▶ _OBJECTIVE_: Copy the entries below verbatim, beginning at the line that contains "This screenshot has height=448, width=716." and stopping after the line that contains "[x=738, y=254]".

▶ _WORKING DATA_:
########
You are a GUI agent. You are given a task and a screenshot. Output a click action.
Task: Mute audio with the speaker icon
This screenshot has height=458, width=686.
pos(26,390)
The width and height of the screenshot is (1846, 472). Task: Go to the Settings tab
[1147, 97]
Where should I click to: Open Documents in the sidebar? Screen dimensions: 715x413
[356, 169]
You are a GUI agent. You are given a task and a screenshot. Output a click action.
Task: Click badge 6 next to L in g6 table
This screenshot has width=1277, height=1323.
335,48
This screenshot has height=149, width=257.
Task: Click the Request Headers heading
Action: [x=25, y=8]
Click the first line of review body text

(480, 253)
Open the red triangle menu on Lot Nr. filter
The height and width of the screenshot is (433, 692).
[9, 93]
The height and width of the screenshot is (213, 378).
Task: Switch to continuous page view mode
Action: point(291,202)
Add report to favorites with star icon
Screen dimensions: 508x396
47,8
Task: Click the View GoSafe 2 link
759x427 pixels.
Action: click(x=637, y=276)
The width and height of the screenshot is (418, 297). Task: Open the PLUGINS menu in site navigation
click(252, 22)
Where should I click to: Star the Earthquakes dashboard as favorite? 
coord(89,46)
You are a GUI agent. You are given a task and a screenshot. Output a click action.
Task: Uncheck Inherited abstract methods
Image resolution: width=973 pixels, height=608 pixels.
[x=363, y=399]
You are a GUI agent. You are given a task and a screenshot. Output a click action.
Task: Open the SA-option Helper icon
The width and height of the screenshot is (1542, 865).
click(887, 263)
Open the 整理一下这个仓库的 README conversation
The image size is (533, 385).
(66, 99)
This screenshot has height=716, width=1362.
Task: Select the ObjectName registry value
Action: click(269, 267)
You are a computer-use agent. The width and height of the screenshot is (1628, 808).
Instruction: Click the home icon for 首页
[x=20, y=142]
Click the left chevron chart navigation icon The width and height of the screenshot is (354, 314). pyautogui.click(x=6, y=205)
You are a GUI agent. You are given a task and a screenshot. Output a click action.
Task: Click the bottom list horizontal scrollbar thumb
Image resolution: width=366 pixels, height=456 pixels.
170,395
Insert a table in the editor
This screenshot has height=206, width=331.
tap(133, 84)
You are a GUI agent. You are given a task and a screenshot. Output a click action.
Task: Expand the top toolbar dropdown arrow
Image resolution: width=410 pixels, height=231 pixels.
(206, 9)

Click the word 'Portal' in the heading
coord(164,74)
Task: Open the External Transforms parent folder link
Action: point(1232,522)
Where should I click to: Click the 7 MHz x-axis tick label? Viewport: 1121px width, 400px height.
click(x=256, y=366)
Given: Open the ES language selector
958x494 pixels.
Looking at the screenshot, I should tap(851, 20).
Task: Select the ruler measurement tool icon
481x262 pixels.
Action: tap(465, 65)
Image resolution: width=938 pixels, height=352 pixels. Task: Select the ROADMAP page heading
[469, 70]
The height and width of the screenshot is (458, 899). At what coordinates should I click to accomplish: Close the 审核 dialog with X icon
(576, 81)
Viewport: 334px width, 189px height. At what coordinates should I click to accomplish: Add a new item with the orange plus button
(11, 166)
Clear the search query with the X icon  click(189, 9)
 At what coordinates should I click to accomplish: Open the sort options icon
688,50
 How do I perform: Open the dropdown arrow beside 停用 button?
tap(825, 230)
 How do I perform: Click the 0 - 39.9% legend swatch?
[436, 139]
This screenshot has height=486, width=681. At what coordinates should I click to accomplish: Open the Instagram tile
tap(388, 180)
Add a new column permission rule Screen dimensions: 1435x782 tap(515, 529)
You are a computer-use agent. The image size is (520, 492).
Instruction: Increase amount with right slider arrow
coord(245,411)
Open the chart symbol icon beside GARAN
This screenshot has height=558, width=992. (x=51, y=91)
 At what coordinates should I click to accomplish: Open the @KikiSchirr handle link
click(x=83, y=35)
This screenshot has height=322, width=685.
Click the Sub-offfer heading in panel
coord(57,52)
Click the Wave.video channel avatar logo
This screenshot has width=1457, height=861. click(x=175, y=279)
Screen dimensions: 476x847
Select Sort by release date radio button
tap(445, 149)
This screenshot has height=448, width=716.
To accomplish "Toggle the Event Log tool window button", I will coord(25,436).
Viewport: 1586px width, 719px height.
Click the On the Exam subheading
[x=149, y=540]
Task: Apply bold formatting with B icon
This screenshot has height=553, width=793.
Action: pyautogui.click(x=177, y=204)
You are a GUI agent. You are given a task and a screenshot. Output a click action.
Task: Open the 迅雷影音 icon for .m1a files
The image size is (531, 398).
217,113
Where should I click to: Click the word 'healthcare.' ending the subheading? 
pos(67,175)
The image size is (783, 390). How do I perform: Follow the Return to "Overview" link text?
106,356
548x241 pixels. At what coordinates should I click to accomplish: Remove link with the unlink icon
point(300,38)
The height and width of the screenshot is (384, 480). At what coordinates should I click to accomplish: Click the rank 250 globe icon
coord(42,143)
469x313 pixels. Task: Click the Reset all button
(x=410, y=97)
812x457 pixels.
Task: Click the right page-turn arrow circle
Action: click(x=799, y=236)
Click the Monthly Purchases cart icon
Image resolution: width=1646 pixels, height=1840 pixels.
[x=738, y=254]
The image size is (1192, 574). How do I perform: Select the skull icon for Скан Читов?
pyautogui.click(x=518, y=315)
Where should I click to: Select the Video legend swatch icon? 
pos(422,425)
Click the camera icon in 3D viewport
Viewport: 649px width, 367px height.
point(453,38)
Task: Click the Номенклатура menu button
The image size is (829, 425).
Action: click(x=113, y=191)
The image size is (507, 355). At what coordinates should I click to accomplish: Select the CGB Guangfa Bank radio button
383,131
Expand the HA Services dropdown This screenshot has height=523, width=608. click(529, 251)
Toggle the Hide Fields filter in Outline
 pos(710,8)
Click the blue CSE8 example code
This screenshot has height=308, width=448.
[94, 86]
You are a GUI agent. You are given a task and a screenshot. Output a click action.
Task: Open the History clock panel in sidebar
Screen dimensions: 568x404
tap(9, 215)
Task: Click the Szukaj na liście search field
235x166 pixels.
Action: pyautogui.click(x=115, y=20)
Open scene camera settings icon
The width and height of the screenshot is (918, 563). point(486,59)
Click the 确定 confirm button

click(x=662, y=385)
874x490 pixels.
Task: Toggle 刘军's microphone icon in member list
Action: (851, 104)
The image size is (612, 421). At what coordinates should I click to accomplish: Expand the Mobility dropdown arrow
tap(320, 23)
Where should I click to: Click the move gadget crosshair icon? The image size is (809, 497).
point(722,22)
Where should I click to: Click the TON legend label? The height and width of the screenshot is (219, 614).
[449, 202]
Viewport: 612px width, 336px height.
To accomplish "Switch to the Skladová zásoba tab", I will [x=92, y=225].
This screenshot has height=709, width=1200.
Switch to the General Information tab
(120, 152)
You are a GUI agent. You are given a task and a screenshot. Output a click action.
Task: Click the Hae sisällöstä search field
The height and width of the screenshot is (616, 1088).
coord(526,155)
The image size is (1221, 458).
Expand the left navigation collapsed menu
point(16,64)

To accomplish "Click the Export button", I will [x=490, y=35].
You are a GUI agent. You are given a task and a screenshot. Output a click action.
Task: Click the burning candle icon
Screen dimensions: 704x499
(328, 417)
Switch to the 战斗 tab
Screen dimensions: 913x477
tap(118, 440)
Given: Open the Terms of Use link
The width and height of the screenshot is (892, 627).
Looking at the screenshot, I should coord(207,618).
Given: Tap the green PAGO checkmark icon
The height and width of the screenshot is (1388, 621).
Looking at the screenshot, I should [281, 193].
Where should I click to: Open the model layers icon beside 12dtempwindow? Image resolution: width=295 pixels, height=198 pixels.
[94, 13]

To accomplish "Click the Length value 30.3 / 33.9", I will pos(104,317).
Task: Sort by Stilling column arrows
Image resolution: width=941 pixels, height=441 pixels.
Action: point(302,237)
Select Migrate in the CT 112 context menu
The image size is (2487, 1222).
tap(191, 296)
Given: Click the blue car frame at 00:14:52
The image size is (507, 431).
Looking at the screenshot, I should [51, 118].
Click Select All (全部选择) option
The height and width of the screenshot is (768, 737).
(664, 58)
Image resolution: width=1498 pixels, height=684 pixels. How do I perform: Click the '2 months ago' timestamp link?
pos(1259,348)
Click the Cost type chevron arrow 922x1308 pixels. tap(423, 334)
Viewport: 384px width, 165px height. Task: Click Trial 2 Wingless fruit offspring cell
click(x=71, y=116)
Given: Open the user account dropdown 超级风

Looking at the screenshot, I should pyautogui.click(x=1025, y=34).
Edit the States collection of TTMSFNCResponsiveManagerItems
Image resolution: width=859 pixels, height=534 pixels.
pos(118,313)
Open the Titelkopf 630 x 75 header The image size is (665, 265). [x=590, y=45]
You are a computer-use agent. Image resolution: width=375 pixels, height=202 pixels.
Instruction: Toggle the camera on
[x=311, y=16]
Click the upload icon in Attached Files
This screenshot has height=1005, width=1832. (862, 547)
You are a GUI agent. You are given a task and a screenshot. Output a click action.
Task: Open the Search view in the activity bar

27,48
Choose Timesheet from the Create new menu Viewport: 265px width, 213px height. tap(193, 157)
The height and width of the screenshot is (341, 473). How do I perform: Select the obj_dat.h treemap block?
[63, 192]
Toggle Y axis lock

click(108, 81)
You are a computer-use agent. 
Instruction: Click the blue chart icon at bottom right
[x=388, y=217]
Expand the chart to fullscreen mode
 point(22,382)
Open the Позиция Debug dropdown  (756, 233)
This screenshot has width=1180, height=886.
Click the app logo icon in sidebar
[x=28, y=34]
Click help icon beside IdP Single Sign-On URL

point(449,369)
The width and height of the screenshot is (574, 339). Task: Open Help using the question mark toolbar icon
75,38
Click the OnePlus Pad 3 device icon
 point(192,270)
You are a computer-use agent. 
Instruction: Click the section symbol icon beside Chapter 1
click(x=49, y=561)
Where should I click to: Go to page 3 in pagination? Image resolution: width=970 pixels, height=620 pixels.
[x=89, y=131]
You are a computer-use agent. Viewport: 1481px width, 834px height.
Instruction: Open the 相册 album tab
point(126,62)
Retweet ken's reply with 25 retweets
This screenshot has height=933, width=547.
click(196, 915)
########
▶ _RESULT OF THIS EXERCISE_:
This screenshot has height=448, width=716.
To accomplish "Toggle the Event Log tool window button", I will coord(25,436).
Viewport: 1586px width, 719px height.
Click the On the Exam subheading
[x=149, y=540]
Task: Apply bold formatting with B icon
This screenshot has height=553, width=793.
Action: pyautogui.click(x=177, y=204)
You are a GUI agent. You are given a task and a screenshot. Output a click action.
Task: Open the 迅雷影音 icon for .m1a files
The image size is (531, 398).
217,113
Where should I click to: Click the word 'healthcare.' ending the subheading? 
pos(67,175)
The image size is (783, 390). How do I perform: Follow the Return to "Overview" link text?
106,356
548x241 pixels. At what coordinates should I click to accomplish: Remove link with the unlink icon
point(300,38)
The height and width of the screenshot is (384, 480). At what coordinates should I click to accomplish: Click the rank 250 globe icon
coord(42,143)
469x313 pixels. Task: Click the Reset all button
(x=410, y=97)
812x457 pixels.
Task: Click the right page-turn arrow circle
Action: click(x=799, y=236)
Click the Monthly Purchases cart icon
Image resolution: width=1646 pixels, height=1840 pixels.
[x=738, y=254]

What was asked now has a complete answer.